Ups. To nawet byłoby w jego stylu.
Wyciągam z torebki komórkę i zerkam na powiadomienia, podczas gdy Killian rusza do drzwi. Nie mam żadnej wiadomości od Hardy'ego, a przecież chyba najpierw próbowałby się ze mną skontaktować, zanim pojawiłby się pod domem Killiana, prawda? Ruszam za empatą i docieram do niego akurat w momencie, gdy otwiera drzwi.
Na progu stoi Viper.
Killian natychmiast próbuje je z powrotem zatrzasnąć – wprawdzie chyba nie widział wcześniej Vipera, ale po jego wyglądzie z pewnością domyśla się, że to członek klubu motocyklowego – ale hiena wkłada nogę między drzwi a próg i mu na to nie pozwala. Mężczyzna w motocyklowej kurtce ponad ramieniem empaty spogląda prosto na mnie.

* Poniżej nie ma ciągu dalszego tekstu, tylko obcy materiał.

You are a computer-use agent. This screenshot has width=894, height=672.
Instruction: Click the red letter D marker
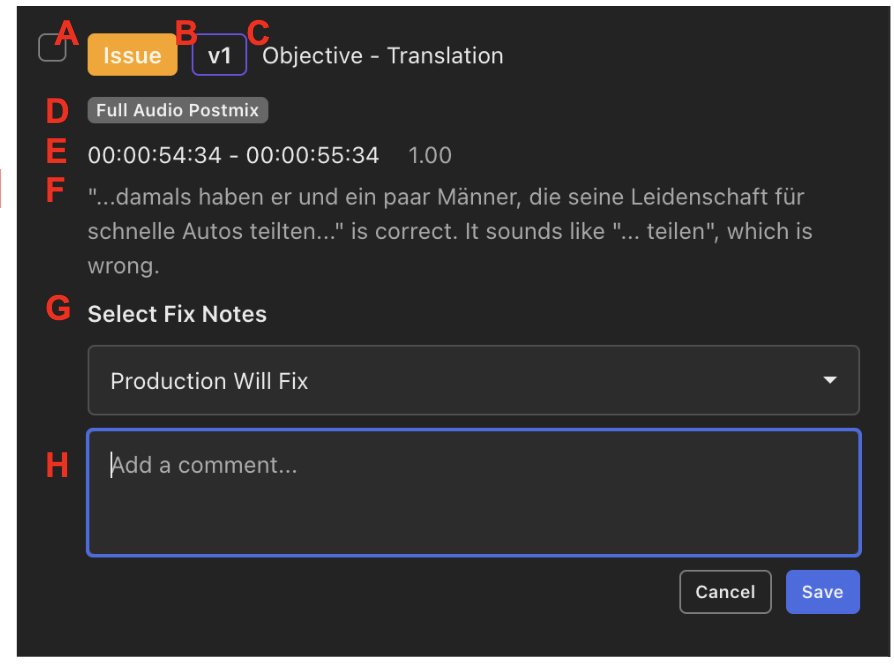(x=57, y=111)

– Tak mi się wydawało, że cię tu zastanę, słonko – rzuca z cierpkim uśmieszkiem.
Killian przesuwa się nieco, by mnie zasłonić.
– Wynoś się z mojego domu – warczy.
Viper robi zamyśloną minę.
– Technicznie nie jestem w twoim domu.
– Jesteś na mojej posesji, a to oznacza, że mogę ci odstrzelić dupę – warczy Killian. – Mogę też sprawić, że poczujesz się tak spragniony, że pobiegniesz rzucić się do najbliższego jeziora. Chcesz tego?

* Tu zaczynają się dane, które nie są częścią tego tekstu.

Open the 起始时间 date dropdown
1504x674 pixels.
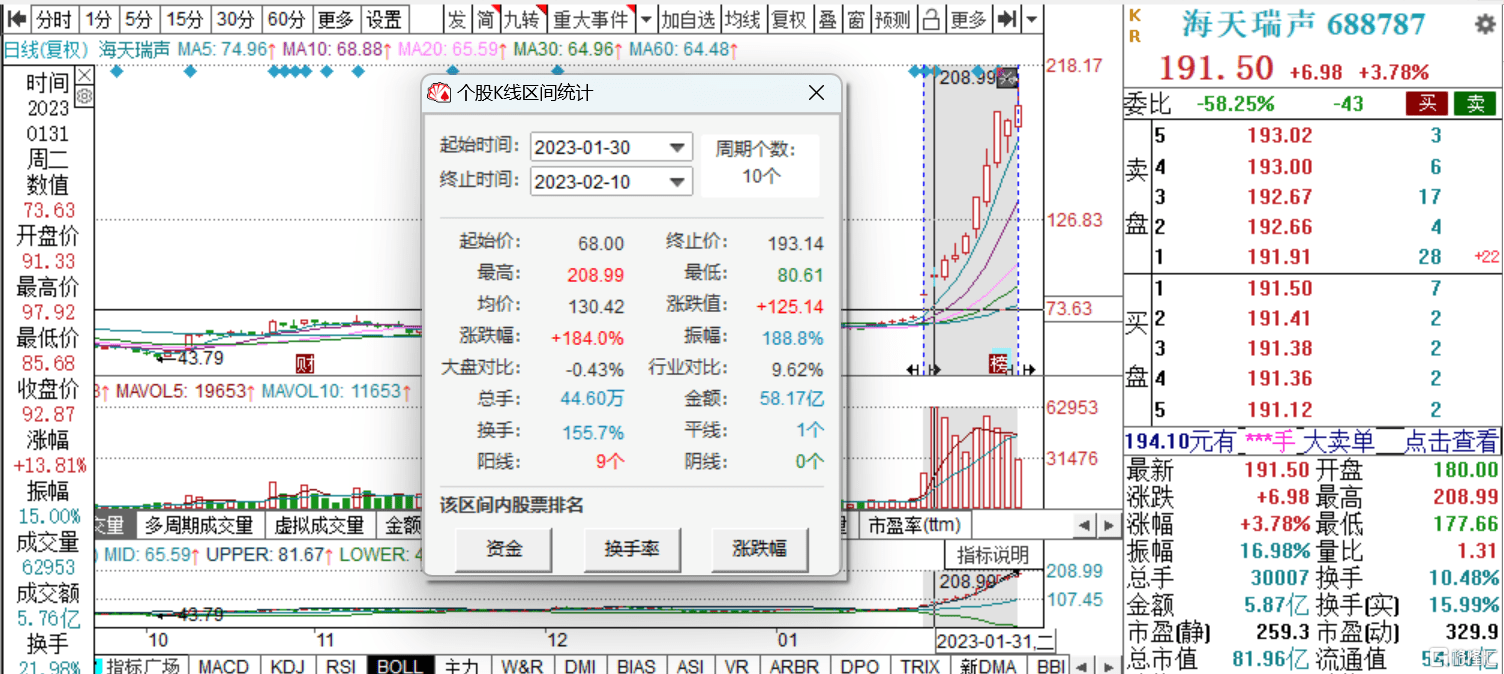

Otwieram usta, zdziwiona; bardziej od słów Killiana jestem jednak zaskoczona świadomością, że empata może zrobić coś podobnego.

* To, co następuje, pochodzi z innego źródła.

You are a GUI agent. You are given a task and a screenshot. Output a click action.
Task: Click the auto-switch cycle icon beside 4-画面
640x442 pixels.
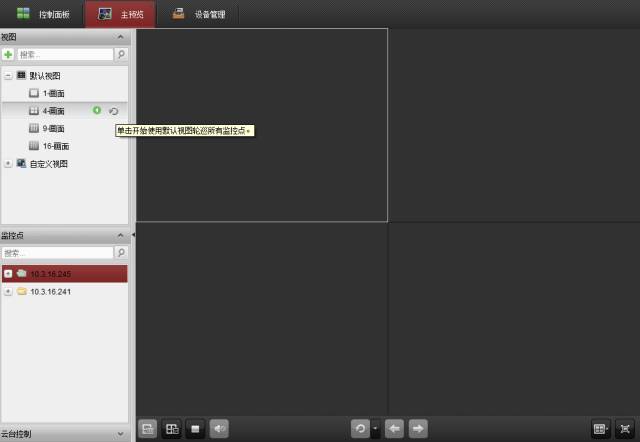coord(113,111)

Viper cofa się o krok i unosi dłonie.
– Spokojnie, kolego – rzuca. – Nie chcę mieć kłopotów. Nie przyszedłem tu, żeby się kłócić.
– Więc po co przylazłeś? – syczy Killian.
Viper wyciąga szyję, żeby ponownie złapać moje spojrzenie.
– Musimy porozmawiać. Mam dla ciebie propozycję, słonko.